*Document segment*:
START
All posts by George Petras

And We’re Off to the Races

races.002

Finally got around to cracking open the Vespa’s headlight nacelle to install brackets for the scooter’s new windscreen. It’s another Italian engineering nightmare.

Linda accidentally dropped her bike and broke the Givi windscreen last year, just before we were due to leave for Thunder Bay.  I pulled the screen and she rode 3,300 miles without it, in sunshine and in rain.

For the upcoming New Orleans ride, I ordered her a new screen — a Genuine Vespa Part! — from ScooterWest in San Diego. Now all I have to do is install it.

races.003

Things went south quickly when I saw the Givi and Vespa mounting brackets were different.

Both use expanding sleeves that slip inside metal tubes in the Vespa’s headset. Once installed, the Givi brackets can be unbolted from the front with no fuss.

Ah, but the Genuine Vespa Part requires the headlight nacelle be taken apart every time the brackets need to be removed. Another Rube Goldberg triumph.

 

 

 

 

 

Getting Back on Track

la.map.001

“Yeah, I’m hip about time. But I just gotta go.”

– Peter Fonda (as Wyatt), “Easy Rider”

After much procrastination, delay, and downright dithering, we’ve decided to forgo The Great River Road for now and head to New Orleans in September for this year’s motorcycle ride.

It’s never taken us this long to decide where the annual motorcycle ride will go and I can’t explain the delay. Time, age and work have been more of a distraction this year.

streetcar

We figure about 2,400 miles total, but we don’t have a real mission profile yet. There are some good possibilities, including Skyline Drive and the Blue Ridge Parkway to Tennessee, then southwest to Mobile, Alabama, where we’ll pick up coastal roads to New Orleans.

Then maybe we’ll head northeast on the Natchez Trace, which we haven’t been on since 2002.

Linda’s been to New Orleans twice, the last time for an Investigative Reporters and Editors seminar last year, but I’ve never been there.
END
*Recorded information*:
START
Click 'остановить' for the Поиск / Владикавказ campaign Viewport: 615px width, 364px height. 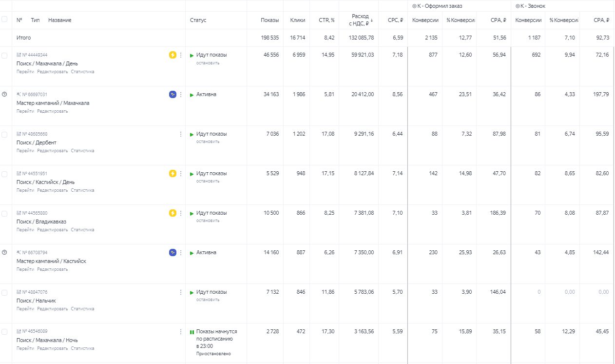click(x=208, y=221)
END
*Tasks to perform*:
[1] Using the New Orleans ride blog, answer each question:
(a) Which shop supplied the new windscreen?
(b) How far did Linda ride without a windscreen?
(c) In what year were they last on the Natchez Trace?
[2] Could you carry on the New Orleans ride blog from its final sentence?
These lines have no connection to the New Orleans ride blog.

*Expected responses*:
[1]
(a) ScooterWest in San Diego
(b) 3,300 miles
(c) 2002

[2]
Closest I got was I-10 north of Lake Pontchartrain in 2000 in my uncle’s car during a madcap dash from San Diego to Flagler Beach, Florida, to my grandmother’s funeral. Not much joy then.

end

But I’ve always wondered what it would be like to arrive in New Orleans aboard a motorcycle. Perhaps that comes from reading too many Tennessee Williams plays, or being swept away by the romantic history of the French Quarter, or simply watching Easy Rider too many times. But at last, I’ll be there.

Let’s just hope it doesn’t end like Easy Rider.

Mission Logistics Is On It

grr-02

I’ve taken to dragging along a fistful of maps wherever I go, including our once-a-week date-night dinner. We’re planning the next motorcycle ride.

Though the maps may puzzle a waitress – “Are you guys going somewhere?” – and look odd next to the bread and chianti, it’s a chance to mellow out and just think ahead to where Linda and I want to go and how we’ll get there.

us-map

This year, we’re thinking about The Great River Road, a patchwork of scenic state roads that follow the Mississippi River from its source in Minnesota to the Gulf of Mexico.

I’m a sucker for historic roads with names, but I hadn’t heard of this one until Ben Abramson, our Travel editor, mentioned it in a morning editorial meeting. Why am I not aware of this? I asked myself, and went to learn more.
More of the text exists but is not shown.